Dossier Paradis fiscaux (5) La défaite du côté obscur de la finance

samedi 20 janvier 2007.
 

Hypocrisie et complaisance

Paradis fiscaux et centres financiers offshore ne sauraient survivre sans le laxisme coupable, voire le soutien actif, des gouvernements ainsi que des institutions bancaires et financières.

Hypocrisie des autorités financières et bancaires

Il existe des concomitances et des parallélismes, dans le temps comme dans l’espace géopolitique, entre la mise en place d’une partie des mécanismes et des institutions de la mondialisation financière et le recours à des modes toujours plus raffinés de blanchiment des capitaux d’origine criminelle. On ne peut que dénoncer, aujourd’hui, la criminalisation du système financier international.

Chaque intervenant pourrait, s’il le voulait vraiment, agir à son niveau. C’est ainsi que le système bancaire et ses autorités de contrôle (que les banques en question aient des activités offshore ou non) seraient bien inspirés de sortir de leur complicité objective avec le crime international organisé. La protection des libertés individuelles ne doit pas constituer un prétexte pour verrouiller le secret bancaire et camoufler les criminels.

Complaisance des autorités politiques

Les responsables politiques affichent souvent leur fermeté face à la criminalité financière internationale ; leurs discours martiaux ne parviendront pas à masquer la part de responsabilité de certains d’entre eux dans le développement de celle-ci.

_Court exercice 1_
Citez à l'identique les lignes des entrées comprises entre celle qui contient « You are a computer-use » et celle qui contient « I will pos(318,223). », ces deux lignes incluses.
Ces entrées n'ont aucun lien avec le texte.

[Entrées listées dans un jeu de données]
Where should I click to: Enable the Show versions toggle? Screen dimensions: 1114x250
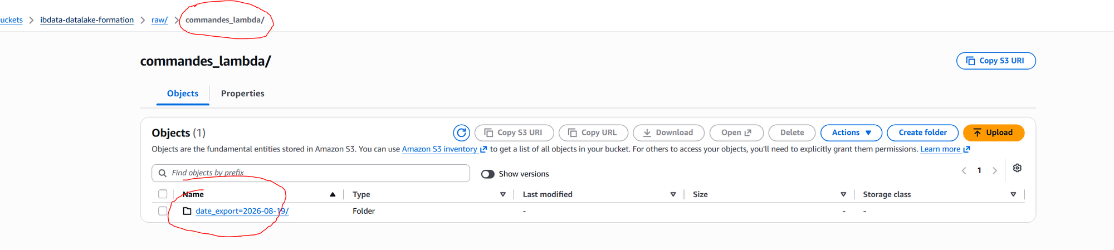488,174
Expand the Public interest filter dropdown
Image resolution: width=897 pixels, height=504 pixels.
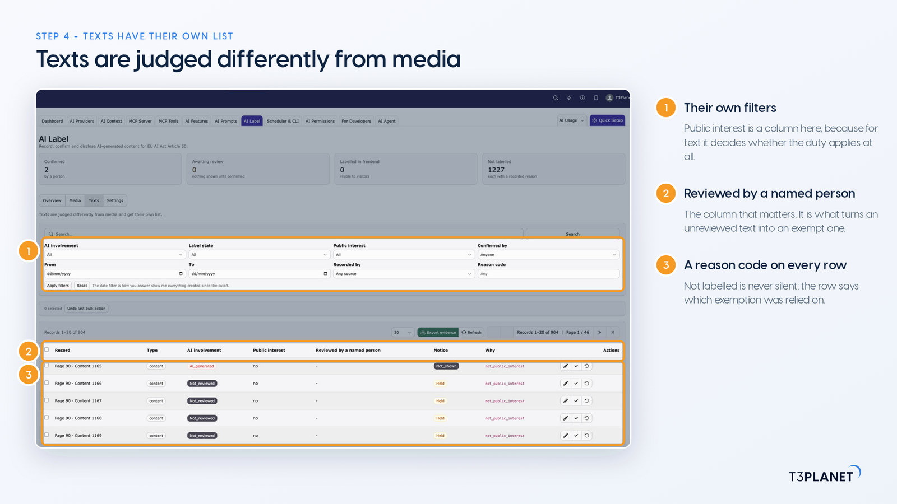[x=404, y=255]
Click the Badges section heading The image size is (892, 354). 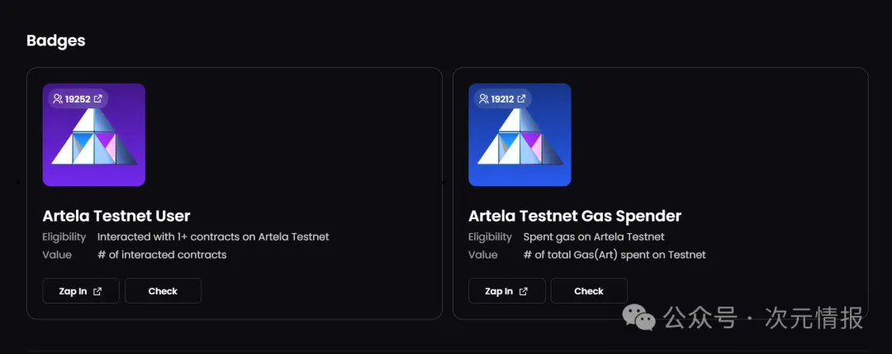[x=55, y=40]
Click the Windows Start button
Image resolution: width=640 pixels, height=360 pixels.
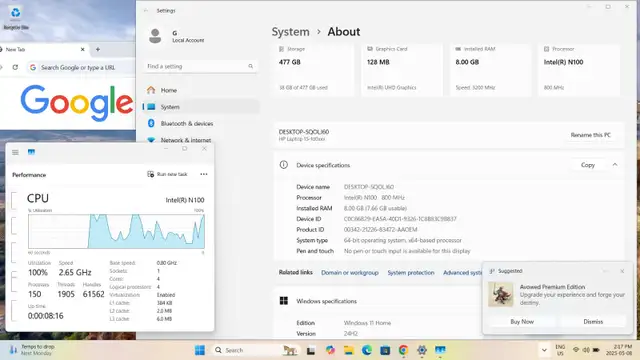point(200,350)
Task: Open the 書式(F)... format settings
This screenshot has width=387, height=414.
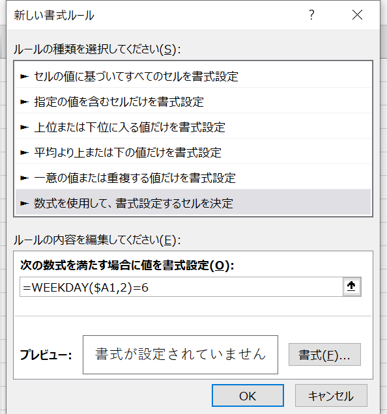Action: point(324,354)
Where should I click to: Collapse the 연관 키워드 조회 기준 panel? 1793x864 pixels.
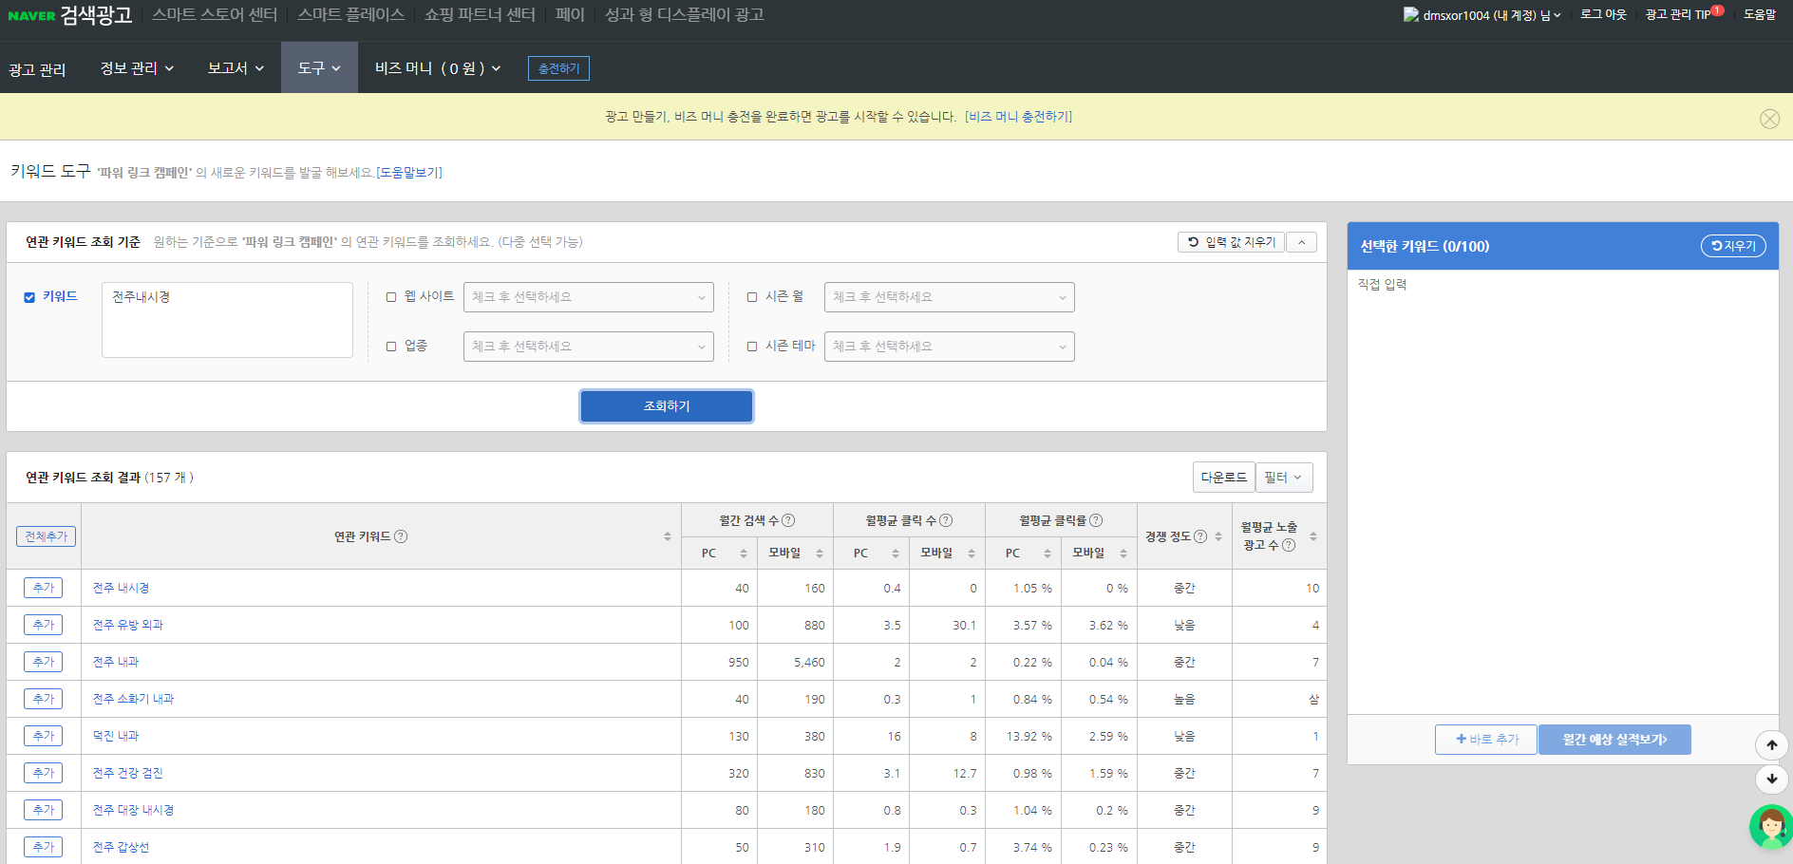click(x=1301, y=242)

* * *

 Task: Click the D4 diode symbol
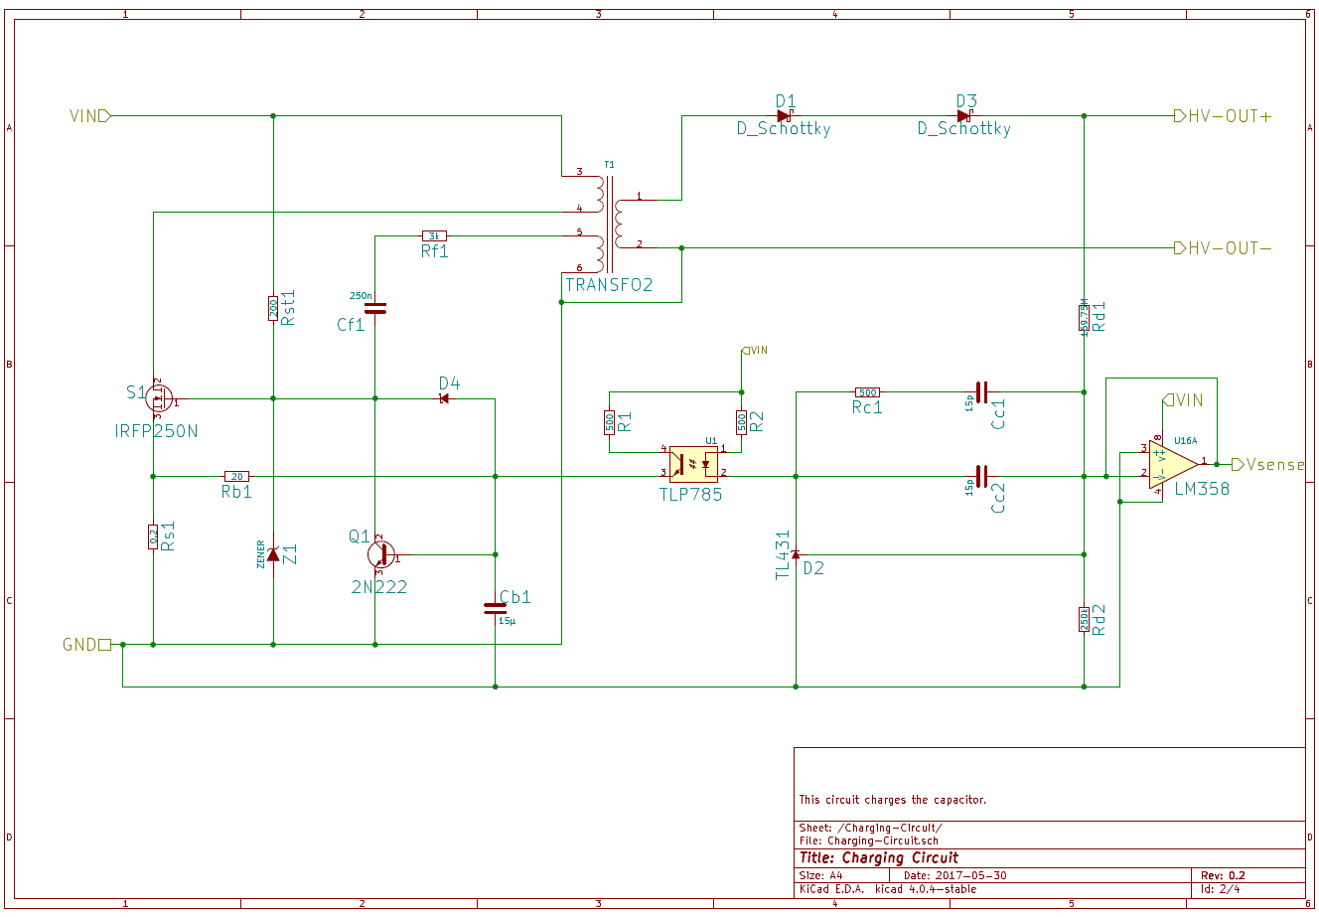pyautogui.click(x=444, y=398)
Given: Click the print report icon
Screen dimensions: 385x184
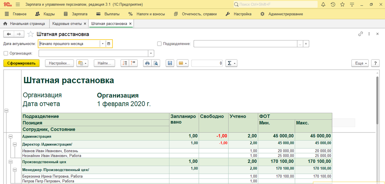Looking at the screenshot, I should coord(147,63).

--

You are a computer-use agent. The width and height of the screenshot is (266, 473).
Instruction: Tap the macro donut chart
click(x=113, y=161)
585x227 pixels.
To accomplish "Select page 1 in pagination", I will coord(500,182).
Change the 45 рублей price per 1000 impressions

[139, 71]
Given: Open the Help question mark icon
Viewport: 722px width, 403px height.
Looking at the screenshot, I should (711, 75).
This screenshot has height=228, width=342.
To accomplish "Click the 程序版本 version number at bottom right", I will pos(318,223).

_Court exercice 2_
Reproduisez fidèlement l'intégralité du texte sur les paradis fiscaux.

_Réponse attendue 1_
You are a computer-use agent. The width and height of the screenshot is (266, 473).
Instruction: Tap the macro donut chart
click(x=113, y=161)
585x227 pixels.
To accomplish "Select page 1 in pagination", I will coord(500,182).
Change the 45 рублей price per 1000 impressions

[139, 71]
Given: Open the Help question mark icon
Viewport: 722px width, 403px height.
Looking at the screenshot, I should (711, 75).
This screenshot has height=228, width=342.
To accomplish "Click the 程序版本 version number at bottom right", I will pos(318,223).

_Réponse attendue 2_
Dossier Paradis fiscaux (5) La défaite du côté obscur de la finance

samedi 20 janvier 2007.
 

Hypocrisie et complaisance

Paradis fiscaux et centres financiers offshore ne sauraient survivre sans le laxisme coupable, voire le soutien actif, des gouvernements ainsi que des institutions bancaires et financières.

Hypocrisie des autorités financières et bancaires

Il existe des concomitances et des parallélismes, dans le temps comme dans l’espace géopolitique, entre la mise en place d’une partie des mécanismes et des institutions de la mondialisation financière et le recours à des modes toujours plus raffinés de blanchiment des capitaux d’origine criminelle. On ne peut que dénoncer, aujourd’hui, la criminalisation du système financier international.

Chaque intervenant pourrait, s’il le voulait vraiment, agir à son niveau. C’est ainsi que le système bancaire et ses autorités de contrôle (que les banques en question aient des activités offshore ou non) seraient bien inspirés de sortir de leur complicité objective avec le crime international organisé. La protection des libertés individuelles ne doit pas constituer un prétexte pour verrouiller le secret bancaire et camoufler les criminels.

Complaisance des autorités politiques

Les responsables politiques affichent souvent leur fermeté face à la criminalité financière internationale ; leurs discours martiaux ne parviendront pas à masquer la part de responsabilité de certains d’entre eux dans le développement de celle-ci.